*** Records supplied ***
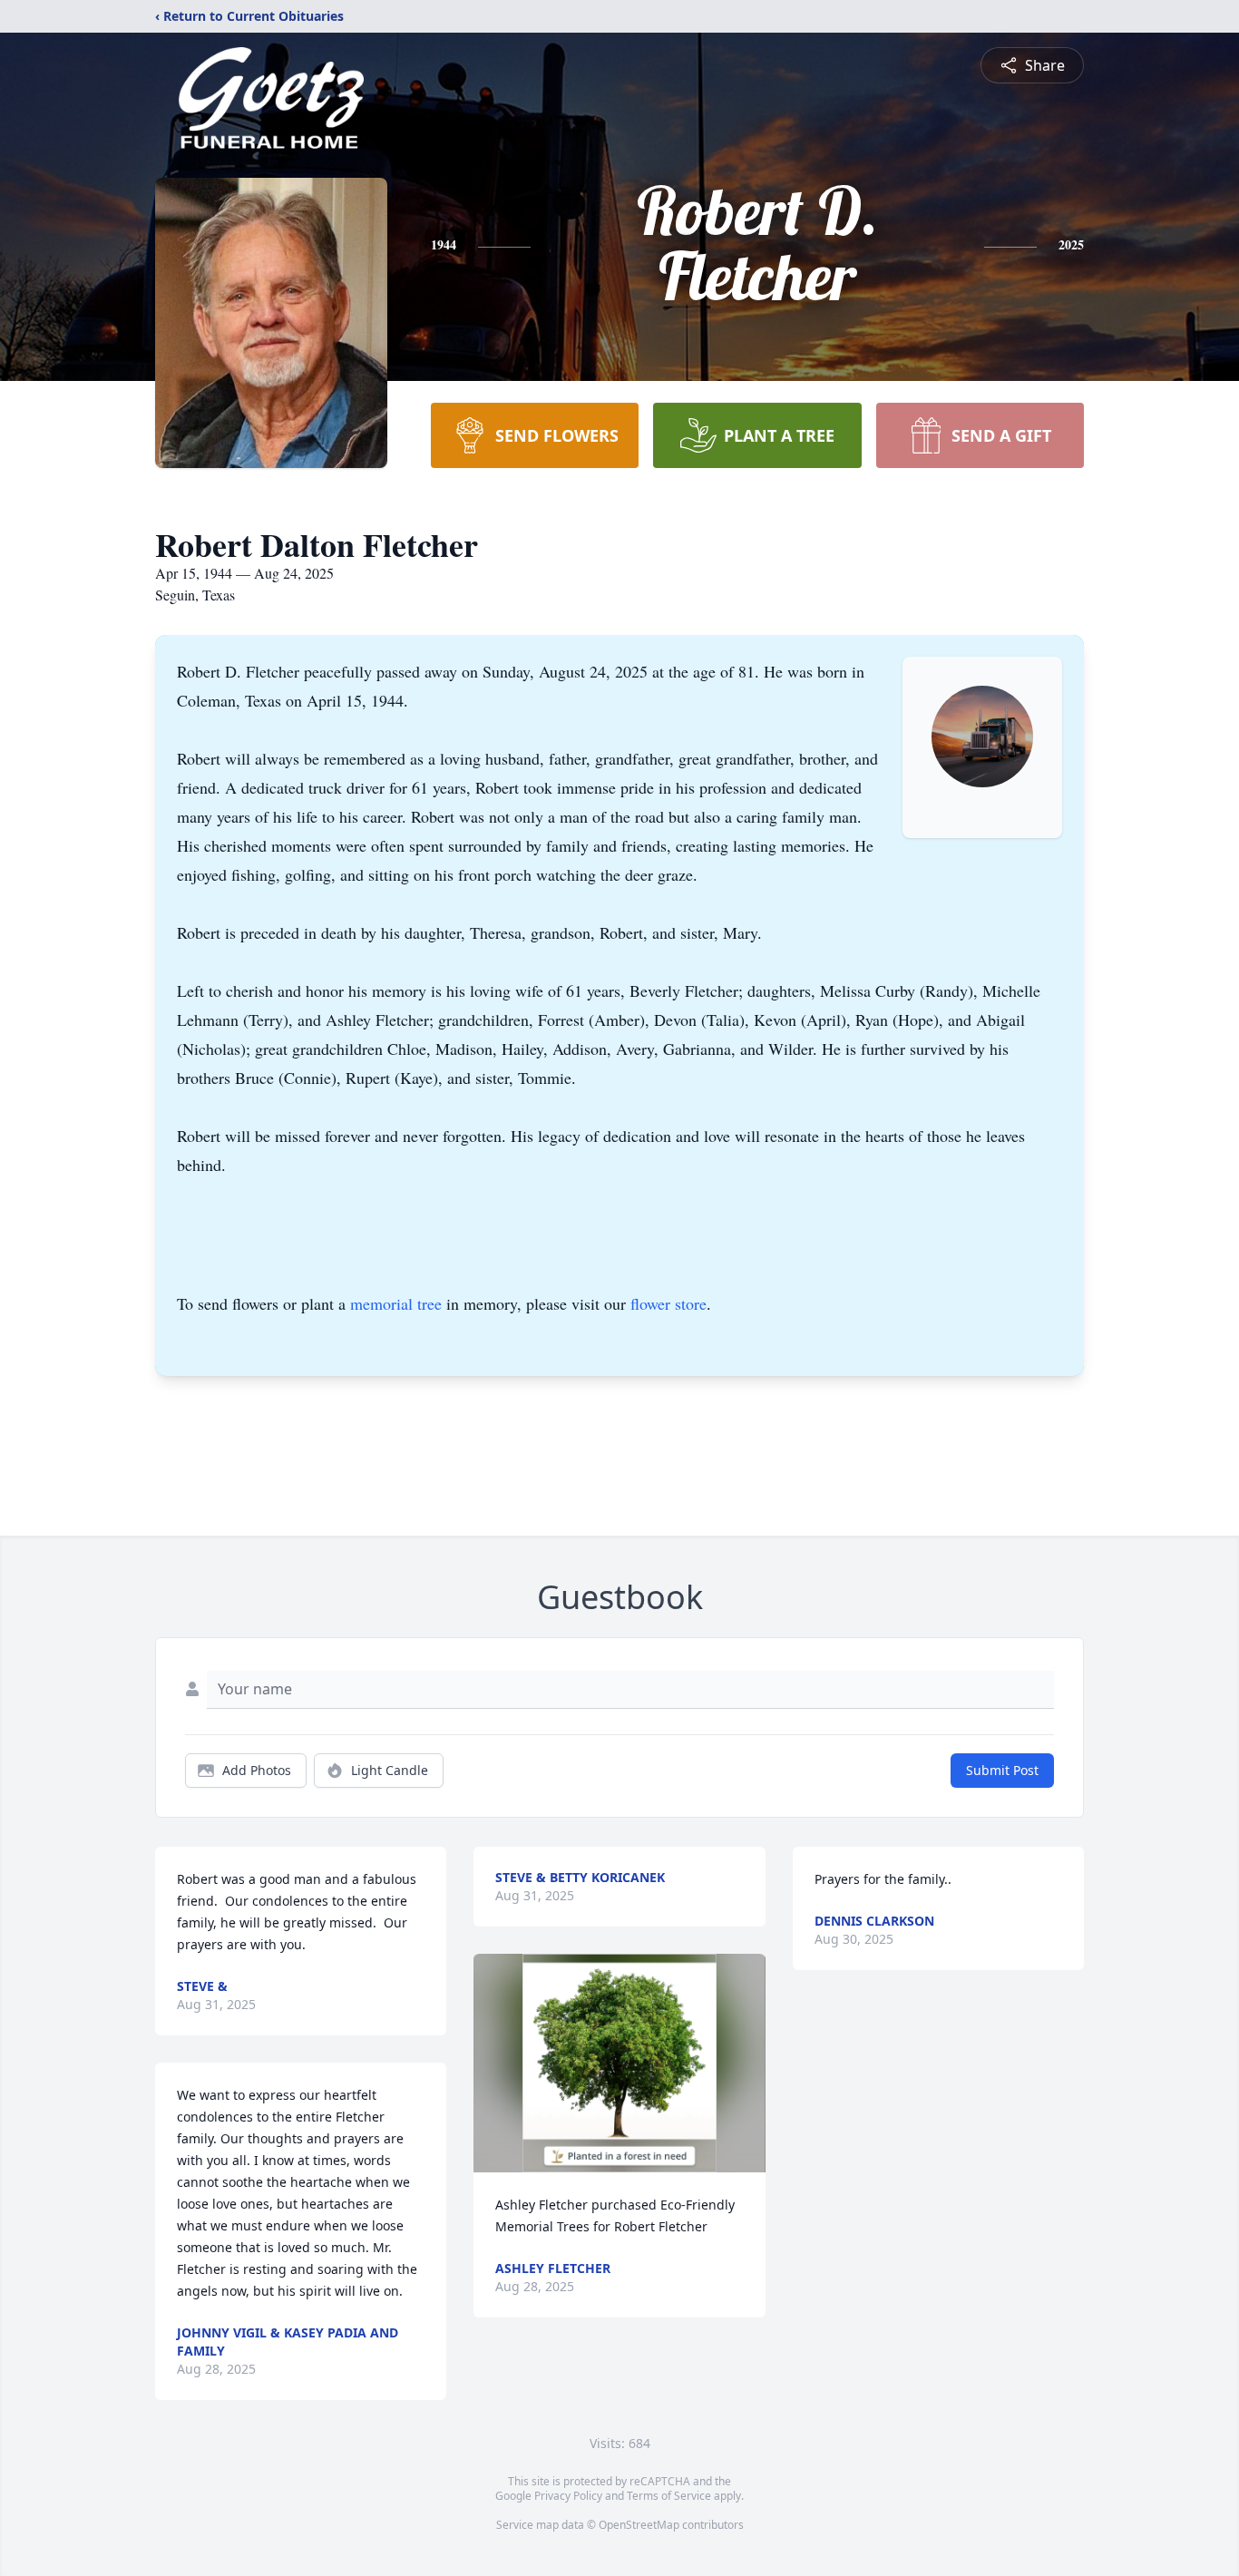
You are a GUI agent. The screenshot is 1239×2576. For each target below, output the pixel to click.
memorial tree (396, 1303)
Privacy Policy (568, 2495)
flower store (668, 1303)
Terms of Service (669, 2495)
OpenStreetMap (639, 2524)
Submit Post (1002, 1770)
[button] (619, 2063)
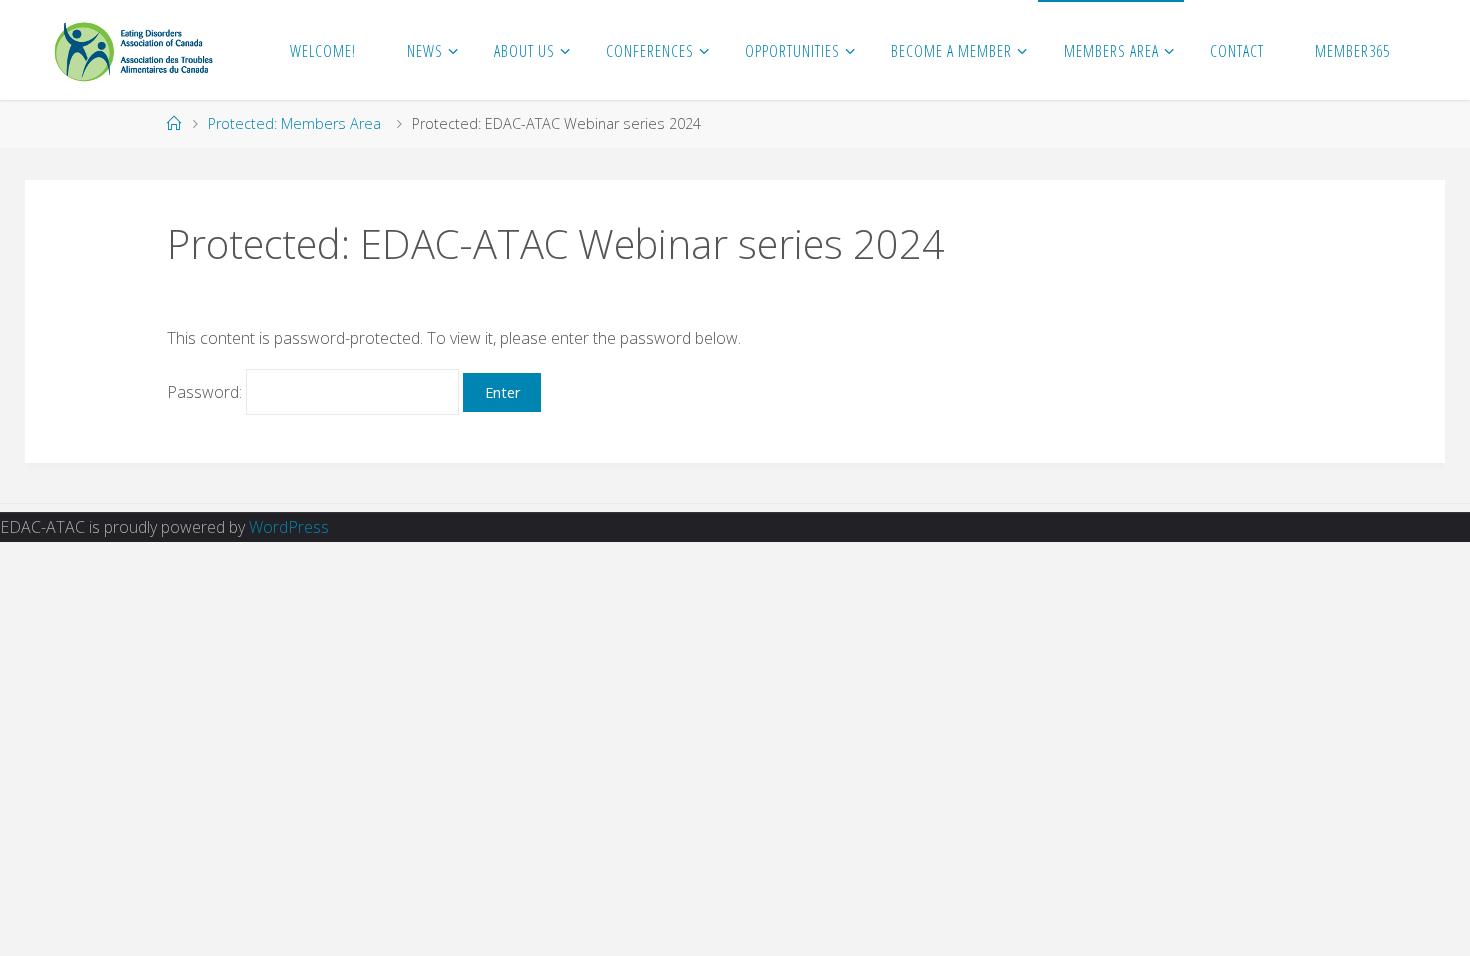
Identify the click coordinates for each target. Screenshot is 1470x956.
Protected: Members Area (294, 123)
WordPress (289, 527)
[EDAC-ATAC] (134, 50)
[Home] (174, 123)
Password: (206, 392)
*** End of Records supplied ***
_What to produce:_ Set down every line above exactly, pictures excluded.

_Response to the exercise:_
You are a GUI agent. The screenshot is 1239×2576. For each target below, output the pixel to click.
memorial tree (396, 1303)
Privacy Policy (568, 2495)
flower store (668, 1303)
Terms of Service (669, 2495)
OpenStreetMap (639, 2524)
Submit Post (1002, 1770)
[button] (619, 2063)
Identify the click coordinates for each target. Screenshot is 1470x956.
Protected: Members Area (294, 123)
WordPress (289, 527)
[EDAC-ATAC] (134, 50)
[Home] (174, 123)
Password: (206, 392)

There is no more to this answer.